■ Exercise instructions
Each line below needs to be printed again exactly.

***** Records for the exercise *****

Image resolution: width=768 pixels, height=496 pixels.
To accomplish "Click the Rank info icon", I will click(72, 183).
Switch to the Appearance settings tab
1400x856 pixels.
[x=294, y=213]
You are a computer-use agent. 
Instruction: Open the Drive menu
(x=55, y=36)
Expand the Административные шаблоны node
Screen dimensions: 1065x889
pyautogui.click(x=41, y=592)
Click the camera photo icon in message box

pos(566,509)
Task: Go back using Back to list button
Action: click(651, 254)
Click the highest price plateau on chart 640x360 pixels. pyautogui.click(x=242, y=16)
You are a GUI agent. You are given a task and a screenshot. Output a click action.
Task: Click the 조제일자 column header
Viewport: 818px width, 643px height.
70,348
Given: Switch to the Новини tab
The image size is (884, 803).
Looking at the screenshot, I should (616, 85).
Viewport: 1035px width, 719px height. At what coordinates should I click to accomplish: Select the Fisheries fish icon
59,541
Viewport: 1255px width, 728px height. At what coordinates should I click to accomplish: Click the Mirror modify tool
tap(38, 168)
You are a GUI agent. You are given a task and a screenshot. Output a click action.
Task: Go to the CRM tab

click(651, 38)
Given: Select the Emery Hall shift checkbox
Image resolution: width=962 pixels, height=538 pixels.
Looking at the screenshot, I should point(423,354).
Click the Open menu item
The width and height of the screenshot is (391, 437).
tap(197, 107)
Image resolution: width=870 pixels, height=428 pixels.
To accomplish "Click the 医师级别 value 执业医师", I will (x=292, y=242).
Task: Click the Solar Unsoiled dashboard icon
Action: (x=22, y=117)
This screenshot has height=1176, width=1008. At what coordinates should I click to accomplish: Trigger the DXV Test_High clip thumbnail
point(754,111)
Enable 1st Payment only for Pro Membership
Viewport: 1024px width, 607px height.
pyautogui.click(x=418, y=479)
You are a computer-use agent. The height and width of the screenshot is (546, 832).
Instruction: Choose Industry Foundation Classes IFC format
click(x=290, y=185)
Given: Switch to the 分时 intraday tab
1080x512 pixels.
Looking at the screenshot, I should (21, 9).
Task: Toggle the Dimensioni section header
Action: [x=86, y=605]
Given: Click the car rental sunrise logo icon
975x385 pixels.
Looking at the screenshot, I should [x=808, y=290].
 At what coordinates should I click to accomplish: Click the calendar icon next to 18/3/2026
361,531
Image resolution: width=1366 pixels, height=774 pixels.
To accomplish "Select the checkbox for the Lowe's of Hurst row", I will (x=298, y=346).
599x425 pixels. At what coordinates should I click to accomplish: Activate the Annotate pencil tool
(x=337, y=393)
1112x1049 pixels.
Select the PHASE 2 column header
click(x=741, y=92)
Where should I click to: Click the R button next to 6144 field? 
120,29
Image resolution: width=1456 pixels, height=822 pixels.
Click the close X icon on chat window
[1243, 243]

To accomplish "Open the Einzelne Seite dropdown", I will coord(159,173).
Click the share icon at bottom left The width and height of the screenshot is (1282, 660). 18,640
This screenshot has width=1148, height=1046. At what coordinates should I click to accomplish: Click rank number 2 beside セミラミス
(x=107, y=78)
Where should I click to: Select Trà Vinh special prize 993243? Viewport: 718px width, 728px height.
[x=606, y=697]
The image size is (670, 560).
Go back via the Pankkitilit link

*****

■ Written response
Image resolution: width=768 pixels, height=496 pixels.
To accomplish "Click the Rank info icon", I will click(72, 183).
Switch to the Appearance settings tab
1400x856 pixels.
[x=294, y=213]
You are a computer-use agent. 
Instruction: Open the Drive menu
(x=55, y=36)
Expand the Административные шаблоны node
Screen dimensions: 1065x889
pyautogui.click(x=41, y=592)
Click the camera photo icon in message box

pos(566,509)
Task: Go back using Back to list button
Action: click(651, 254)
Click the highest price plateau on chart 640x360 pixels. pyautogui.click(x=242, y=16)
You are a GUI agent. You are given a task and a screenshot. Output a click action.
Task: Click the 조제일자 column header
Viewport: 818px width, 643px height.
70,348
Given: Switch to the Новини tab
The image size is (884, 803).
Looking at the screenshot, I should (616, 85).
Viewport: 1035px width, 719px height. At what coordinates should I click to accomplish: Select the Fisheries fish icon
59,541
Viewport: 1255px width, 728px height. At what coordinates should I click to accomplish: Click the Mirror modify tool
tap(38, 168)
You are a GUI agent. You are given a task and a screenshot. Output a click action.
Task: Go to the CRM tab

click(651, 38)
Given: Select the Emery Hall shift checkbox
Image resolution: width=962 pixels, height=538 pixels.
Looking at the screenshot, I should point(423,354).
Click the Open menu item
The width and height of the screenshot is (391, 437).
tap(197, 107)
Image resolution: width=870 pixels, height=428 pixels.
To accomplish "Click the 医师级别 value 执业医师", I will (x=292, y=242).
Task: Click the Solar Unsoiled dashboard icon
Action: (x=22, y=117)
This screenshot has height=1176, width=1008. At what coordinates should I click to accomplish: Trigger the DXV Test_High clip thumbnail
point(754,111)
Enable 1st Payment only for Pro Membership
Viewport: 1024px width, 607px height.
pyautogui.click(x=418, y=479)
You are a computer-use agent. The height and width of the screenshot is (546, 832).
Instruction: Choose Industry Foundation Classes IFC format
click(x=290, y=185)
Given: Switch to the 分时 intraday tab
1080x512 pixels.
Looking at the screenshot, I should (21, 9).
Task: Toggle the Dimensioni section header
Action: [x=86, y=605]
Given: Click the car rental sunrise logo icon
975x385 pixels.
Looking at the screenshot, I should [x=808, y=290].
 At what coordinates should I click to accomplish: Click the calendar icon next to 18/3/2026
361,531
Image resolution: width=1366 pixels, height=774 pixels.
To accomplish "Select the checkbox for the Lowe's of Hurst row", I will (x=298, y=346).
599x425 pixels. At what coordinates should I click to accomplish: Activate the Annotate pencil tool
(x=337, y=393)
1112x1049 pixels.
Select the PHASE 2 column header
click(x=741, y=92)
Where should I click to: Click the R button next to 6144 field? 
120,29
Image resolution: width=1456 pixels, height=822 pixels.
Click the close X icon on chat window
[1243, 243]

To accomplish "Open the Einzelne Seite dropdown", I will coord(159,173).
Click the share icon at bottom left The width and height of the screenshot is (1282, 660). 18,640
This screenshot has width=1148, height=1046. At what coordinates should I click to accomplish: Click rank number 2 beside セミラミス
(x=107, y=78)
Where should I click to: Select Trà Vinh special prize 993243? Viewport: 718px width, 728px height.
[x=606, y=697]
The image size is (670, 560).
Go back via the Pankkitilit link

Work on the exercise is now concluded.